Steven Sweeney said he couldn’t get the feedback to perform (hope that hasn’t transpired to any one else). He wished to include this:
I resolved final February, on the afternoon of a day in the place of work cubicle that started off as any other, to choose an uncertain regret above a sure one. The latter would be to desire, late in life, that I’d taken gain of both equally my eager fascination in and intense coaching in drawing and portray. The former “regret” involves strolling away from the bi-weekly paycheck, the well being and retirement positive aspects, the relative certainty of being aware of what I would be “doing” every working day for get the job done. I moved all my dwelling space household furniture to the eastern 1/3 of the house and converted the other 2/3 to a painting studio–daylight lights method, blackout drapes, easels, a year’s supply of paints, medium, canvas, boards, brushes and frames. I had offered my corporate employer six months’ observe, so that I could properly teach my replacement. In the 10 weeks now considering the fact that “retirement,” I have expended 80% of my times working with other folks’ complications (significant, not trifling), but the term is receiving out that there are moments when I will not decide on up the cell phone or reply to your electronic mail, simply because I’m in my studio. It is not a pleasurable very little pastime, it’s my new vocation, my occupation, my operate. I will very likely miff relations and shed contact with some buddies around this. So be it. Past evening I made and printed new business playing cards.

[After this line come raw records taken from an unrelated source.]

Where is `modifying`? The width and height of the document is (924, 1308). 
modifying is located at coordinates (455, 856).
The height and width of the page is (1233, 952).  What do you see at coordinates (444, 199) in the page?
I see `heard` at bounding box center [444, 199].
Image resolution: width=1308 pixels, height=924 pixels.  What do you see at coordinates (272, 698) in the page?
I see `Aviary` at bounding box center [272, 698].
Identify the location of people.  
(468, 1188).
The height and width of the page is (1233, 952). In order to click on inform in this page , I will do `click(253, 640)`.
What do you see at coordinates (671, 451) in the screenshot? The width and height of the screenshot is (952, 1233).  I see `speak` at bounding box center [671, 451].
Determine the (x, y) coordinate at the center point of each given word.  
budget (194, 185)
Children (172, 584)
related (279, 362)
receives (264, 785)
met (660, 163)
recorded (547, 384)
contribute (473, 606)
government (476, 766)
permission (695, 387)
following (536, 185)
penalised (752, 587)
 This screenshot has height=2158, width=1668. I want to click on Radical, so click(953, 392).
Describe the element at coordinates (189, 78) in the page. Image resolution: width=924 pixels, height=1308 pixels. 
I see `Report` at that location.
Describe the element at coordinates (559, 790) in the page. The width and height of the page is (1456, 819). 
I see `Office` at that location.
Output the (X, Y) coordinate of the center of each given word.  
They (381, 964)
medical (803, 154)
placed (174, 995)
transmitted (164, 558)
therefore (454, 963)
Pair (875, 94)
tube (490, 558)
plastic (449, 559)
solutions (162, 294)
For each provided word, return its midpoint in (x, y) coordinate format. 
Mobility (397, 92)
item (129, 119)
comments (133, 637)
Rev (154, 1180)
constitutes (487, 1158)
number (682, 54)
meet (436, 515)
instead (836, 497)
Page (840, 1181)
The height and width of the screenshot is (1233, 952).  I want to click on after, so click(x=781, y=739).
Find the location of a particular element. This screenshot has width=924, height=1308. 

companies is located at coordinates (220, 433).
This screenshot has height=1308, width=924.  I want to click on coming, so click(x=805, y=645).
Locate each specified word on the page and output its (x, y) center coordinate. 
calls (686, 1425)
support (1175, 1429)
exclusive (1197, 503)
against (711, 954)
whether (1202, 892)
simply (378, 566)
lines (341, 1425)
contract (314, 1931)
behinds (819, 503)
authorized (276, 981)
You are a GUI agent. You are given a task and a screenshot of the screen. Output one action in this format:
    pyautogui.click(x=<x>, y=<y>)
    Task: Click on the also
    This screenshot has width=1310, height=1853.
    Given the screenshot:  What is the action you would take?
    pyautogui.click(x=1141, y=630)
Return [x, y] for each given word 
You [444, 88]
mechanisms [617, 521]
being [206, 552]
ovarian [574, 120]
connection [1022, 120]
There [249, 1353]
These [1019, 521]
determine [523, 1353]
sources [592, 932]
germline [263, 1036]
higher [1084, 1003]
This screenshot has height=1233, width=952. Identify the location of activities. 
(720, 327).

I have joined a team of like-minded people (Outdoor Painters of Minnesota) and will join lots of of them near the Canadian-Minnesota border in late January to paint plein air winter scenes for a week. (About this, a gallery proprietor, a plein air painter himself, remarked just yesterday, “You’re nuts.”) But most importantly, I know that I want to expend a yr developing up an stock of large-high quality do the job, to evidence my talents as properly as my intentions. I see many paintings just about every day that are “better” than what I at this time make, and nevertheless they keep on being unsold. This does not prevent me. I’ve bought paintings in the earlier, and will do it all over again. I have to get the job done smarter than I did just before. Prints and notice playing cards I have developed from my paintings continue to be pretty preferred, but I need to have to source inexpensive vendors of the components. Indeed, I’m experience a fiscal pinch presently, which just means I have to transfer on transforming my priorities. In shorter, I cannot do it all at the moment, but I can do one thing every single working day, and “something every single day” is the variance between do or do not. Last of all, DVDs, guides, workshops and classes deliver data and inspiration, but right up until I’m pushing paint all over on canvas or board with my possess hands working with my very own products and abilities, I’m no artist. Whether or not I regret the variations I have built in the earlier 9 months is mostly up to me. I can have the mind-set about it that I choose. So far, so excellent.